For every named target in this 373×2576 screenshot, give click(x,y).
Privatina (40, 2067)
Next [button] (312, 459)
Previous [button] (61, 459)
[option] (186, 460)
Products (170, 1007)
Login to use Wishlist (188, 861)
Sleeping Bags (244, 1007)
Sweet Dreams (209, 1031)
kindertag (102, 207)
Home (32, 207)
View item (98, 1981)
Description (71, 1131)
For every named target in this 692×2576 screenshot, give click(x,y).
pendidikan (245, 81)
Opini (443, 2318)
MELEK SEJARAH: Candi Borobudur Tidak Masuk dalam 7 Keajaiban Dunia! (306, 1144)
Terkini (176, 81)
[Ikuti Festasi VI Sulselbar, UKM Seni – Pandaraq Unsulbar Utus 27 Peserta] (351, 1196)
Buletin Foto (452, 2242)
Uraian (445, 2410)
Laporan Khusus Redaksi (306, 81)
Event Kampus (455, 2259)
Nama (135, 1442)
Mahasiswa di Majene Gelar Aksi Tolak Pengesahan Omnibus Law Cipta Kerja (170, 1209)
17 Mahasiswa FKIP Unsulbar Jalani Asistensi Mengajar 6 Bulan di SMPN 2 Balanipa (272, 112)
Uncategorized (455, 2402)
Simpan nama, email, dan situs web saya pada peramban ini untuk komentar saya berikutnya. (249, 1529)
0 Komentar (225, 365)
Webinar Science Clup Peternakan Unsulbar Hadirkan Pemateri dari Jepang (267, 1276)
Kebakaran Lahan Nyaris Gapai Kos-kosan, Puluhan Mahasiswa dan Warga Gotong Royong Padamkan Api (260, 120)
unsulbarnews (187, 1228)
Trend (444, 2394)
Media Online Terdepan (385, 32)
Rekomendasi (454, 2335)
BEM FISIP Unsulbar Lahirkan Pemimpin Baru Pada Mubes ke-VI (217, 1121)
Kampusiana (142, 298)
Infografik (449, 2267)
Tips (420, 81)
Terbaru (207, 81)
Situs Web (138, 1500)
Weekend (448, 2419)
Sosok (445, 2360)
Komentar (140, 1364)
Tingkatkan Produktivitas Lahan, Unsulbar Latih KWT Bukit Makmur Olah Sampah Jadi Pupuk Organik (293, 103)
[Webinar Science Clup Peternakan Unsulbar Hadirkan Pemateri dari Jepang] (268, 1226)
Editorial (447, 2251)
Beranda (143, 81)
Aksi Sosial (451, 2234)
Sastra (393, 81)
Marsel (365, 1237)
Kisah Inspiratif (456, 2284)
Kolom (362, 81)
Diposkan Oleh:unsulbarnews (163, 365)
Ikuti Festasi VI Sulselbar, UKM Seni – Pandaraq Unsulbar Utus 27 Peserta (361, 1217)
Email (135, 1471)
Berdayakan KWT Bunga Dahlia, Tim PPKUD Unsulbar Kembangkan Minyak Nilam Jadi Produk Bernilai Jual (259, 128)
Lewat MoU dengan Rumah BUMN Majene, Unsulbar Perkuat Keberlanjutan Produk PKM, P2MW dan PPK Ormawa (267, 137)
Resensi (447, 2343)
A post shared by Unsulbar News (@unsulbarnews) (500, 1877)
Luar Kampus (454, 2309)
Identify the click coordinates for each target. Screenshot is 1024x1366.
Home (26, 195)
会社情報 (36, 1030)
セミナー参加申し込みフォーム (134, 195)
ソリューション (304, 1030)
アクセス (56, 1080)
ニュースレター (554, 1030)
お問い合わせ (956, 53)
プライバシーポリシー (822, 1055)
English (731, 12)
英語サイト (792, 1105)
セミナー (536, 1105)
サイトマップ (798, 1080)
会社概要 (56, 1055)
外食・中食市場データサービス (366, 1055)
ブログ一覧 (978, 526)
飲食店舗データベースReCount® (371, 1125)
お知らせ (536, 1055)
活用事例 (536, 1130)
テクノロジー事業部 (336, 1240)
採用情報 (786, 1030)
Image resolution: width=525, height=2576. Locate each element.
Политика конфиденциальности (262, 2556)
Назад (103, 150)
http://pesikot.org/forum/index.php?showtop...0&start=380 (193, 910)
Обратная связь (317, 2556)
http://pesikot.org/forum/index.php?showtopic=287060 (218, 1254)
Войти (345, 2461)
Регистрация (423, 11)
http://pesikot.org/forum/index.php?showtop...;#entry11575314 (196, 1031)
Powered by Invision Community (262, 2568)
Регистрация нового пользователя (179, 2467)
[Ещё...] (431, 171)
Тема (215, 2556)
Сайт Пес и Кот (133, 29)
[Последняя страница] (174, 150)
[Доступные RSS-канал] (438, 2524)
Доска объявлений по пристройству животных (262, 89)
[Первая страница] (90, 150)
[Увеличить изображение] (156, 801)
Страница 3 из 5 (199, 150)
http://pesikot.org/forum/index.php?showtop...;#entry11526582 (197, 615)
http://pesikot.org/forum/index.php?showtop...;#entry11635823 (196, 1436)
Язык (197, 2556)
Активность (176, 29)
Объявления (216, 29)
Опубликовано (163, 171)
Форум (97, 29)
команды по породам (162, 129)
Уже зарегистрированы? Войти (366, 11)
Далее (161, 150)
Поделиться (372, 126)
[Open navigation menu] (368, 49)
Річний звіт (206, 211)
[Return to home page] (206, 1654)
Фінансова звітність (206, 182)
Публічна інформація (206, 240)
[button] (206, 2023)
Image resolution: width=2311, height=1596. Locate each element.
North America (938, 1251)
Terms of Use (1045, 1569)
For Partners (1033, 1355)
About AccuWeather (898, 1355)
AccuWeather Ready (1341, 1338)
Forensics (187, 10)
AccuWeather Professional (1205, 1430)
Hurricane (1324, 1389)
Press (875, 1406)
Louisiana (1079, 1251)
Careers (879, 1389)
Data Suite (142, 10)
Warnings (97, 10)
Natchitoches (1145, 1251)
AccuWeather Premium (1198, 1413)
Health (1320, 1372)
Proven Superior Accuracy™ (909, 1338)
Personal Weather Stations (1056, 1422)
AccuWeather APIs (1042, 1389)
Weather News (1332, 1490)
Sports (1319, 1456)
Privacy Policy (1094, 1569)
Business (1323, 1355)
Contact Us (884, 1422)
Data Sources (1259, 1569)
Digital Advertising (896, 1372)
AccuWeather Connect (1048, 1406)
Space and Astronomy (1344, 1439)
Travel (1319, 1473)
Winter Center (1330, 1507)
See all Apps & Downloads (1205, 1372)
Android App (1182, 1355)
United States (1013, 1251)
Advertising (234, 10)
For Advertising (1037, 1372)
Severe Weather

=====

*ACTIVITY*:
Using the data above, say how many lines include the word "Ikuti". Write only that number.

*RESPONSE AREA*:
2